Battles Continue Beyond The Gridiron

By Carla Peay
Updated: December 14, 2008

WASHINGTON, D.C. — A little more than a year ago, Washington Redskins safety Sean Taylor was murdered in his home — shot by intruders in what appeared to be a bungled robbery attempt.

The team honored Taylor by placing his name in the team’s Ring of Fame back on November 30th. But while remembering the tragedy of a life cut short by gun violence touched all who honor Taylor’s memory, the stories of violence continue.

On September 2nd, Jacksonville Jaguars offensive tackle Richard Collier and teammate Kenny Pettway were waiting outside a club for two women, when Collier was shot 14 times. Collier’s injuries left him paralyzed from the waist down, and required an above the knee amputation of his left leg.

“I remember the bullets being fired. My first thoughts were just to survive. Next thing I remember was being in the ambulance and counting the bullet wounds. It was like a movie; it was so surreal,” Collier said in an interview with ESPN.

Collier was apparently targeted by a man he had had an altercation with several months earlier, who is now in custody on charges of attempted murder.

Then there is the tale of New York Giants wide receiver Plaxico Burress, who accidentally shot himself in the leg when the loaded gun he was carrying went off, while he and Giants linebacker Antonio Pierce were in a New York club on November 28.

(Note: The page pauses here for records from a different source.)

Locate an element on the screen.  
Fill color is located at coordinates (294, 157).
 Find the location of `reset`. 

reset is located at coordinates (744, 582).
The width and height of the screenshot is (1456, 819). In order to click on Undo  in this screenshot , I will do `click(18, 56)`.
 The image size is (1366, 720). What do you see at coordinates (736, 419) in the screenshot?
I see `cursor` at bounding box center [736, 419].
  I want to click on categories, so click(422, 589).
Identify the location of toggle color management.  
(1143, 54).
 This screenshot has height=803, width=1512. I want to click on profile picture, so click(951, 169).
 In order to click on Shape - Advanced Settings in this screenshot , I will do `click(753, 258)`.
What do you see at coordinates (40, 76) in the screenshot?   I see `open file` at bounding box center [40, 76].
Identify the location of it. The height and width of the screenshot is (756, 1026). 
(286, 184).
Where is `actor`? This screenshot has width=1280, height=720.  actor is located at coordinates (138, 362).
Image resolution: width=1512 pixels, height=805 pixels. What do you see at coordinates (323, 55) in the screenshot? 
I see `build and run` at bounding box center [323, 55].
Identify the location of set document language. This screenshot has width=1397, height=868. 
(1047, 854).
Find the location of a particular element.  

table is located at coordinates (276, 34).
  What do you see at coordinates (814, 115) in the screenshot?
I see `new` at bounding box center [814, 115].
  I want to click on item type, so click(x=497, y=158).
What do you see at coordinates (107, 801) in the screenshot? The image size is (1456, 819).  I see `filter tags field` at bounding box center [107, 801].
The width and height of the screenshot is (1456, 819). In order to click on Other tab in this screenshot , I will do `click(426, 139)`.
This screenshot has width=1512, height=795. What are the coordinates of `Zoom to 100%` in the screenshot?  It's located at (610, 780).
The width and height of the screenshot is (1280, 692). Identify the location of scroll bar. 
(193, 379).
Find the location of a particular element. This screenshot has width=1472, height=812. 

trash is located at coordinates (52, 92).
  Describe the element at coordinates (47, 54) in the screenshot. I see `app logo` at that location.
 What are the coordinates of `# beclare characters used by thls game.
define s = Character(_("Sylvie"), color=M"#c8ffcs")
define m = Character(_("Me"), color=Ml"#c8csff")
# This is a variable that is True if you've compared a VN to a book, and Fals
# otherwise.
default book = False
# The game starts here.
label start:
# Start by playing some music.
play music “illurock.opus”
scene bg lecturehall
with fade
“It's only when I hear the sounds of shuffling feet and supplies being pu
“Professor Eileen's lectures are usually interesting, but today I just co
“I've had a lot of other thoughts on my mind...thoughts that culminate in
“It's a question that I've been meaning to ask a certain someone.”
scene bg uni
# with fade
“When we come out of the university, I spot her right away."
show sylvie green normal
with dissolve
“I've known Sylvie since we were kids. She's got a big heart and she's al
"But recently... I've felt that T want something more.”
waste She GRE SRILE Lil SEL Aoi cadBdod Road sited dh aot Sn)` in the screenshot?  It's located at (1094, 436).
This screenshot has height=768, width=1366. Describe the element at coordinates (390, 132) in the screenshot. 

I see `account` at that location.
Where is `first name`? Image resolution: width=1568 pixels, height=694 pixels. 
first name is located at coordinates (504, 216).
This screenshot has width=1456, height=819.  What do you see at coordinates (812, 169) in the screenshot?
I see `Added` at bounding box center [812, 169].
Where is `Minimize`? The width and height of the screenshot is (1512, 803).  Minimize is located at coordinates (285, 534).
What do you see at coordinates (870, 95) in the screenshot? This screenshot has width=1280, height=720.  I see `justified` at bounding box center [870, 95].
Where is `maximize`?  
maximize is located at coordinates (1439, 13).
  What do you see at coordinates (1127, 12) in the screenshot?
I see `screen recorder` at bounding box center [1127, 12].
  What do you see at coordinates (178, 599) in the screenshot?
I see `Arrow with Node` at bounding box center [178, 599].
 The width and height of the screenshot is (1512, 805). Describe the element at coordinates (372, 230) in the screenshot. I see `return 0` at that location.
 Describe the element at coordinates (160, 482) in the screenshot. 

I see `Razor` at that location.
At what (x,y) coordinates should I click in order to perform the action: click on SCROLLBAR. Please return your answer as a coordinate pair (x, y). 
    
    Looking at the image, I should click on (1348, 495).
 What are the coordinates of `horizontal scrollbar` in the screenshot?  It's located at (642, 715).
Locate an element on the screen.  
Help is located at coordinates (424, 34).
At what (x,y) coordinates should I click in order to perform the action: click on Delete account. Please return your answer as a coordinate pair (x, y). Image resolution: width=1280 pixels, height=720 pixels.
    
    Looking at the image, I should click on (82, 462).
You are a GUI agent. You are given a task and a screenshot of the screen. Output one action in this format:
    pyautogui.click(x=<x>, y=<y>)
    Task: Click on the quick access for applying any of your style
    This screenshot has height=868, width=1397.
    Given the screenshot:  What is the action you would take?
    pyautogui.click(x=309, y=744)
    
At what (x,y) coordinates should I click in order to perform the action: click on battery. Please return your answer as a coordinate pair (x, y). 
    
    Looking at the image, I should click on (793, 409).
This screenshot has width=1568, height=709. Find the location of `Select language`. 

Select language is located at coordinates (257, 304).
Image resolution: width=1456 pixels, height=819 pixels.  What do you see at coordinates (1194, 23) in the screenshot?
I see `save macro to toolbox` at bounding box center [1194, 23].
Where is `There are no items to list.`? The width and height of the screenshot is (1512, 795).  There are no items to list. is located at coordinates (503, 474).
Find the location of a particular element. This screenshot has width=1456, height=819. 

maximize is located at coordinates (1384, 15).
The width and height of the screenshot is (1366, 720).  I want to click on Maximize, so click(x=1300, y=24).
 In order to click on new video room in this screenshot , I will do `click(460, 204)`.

Fortunately for Burress, his wounds were not life-threatening and he turned himself in to police custody. He now faces charges of criminal possession of an unlicensed handgun and is scheduled to appear in court on March 31, 2009 to enter a plea.

The Giants have suspended him for the remainder of the season.

Despite his superior talent on the football field, Burress is a repeat offender, the recipient of multiple fines and suspensions, including two domestic disturbance calls which resulted in temporary restraining orders, which were later dismissed. At age 31, Burress’ career may be over.

But the most disturbing tale of all is the sad ending to the story of O.J. Simpson. Once a brilliant running back, and one of the first players to transcend sports in terms of off the field marketability, the Simpson chapter reached its final conclusion when he was sentenced on December 4 for armed robbery.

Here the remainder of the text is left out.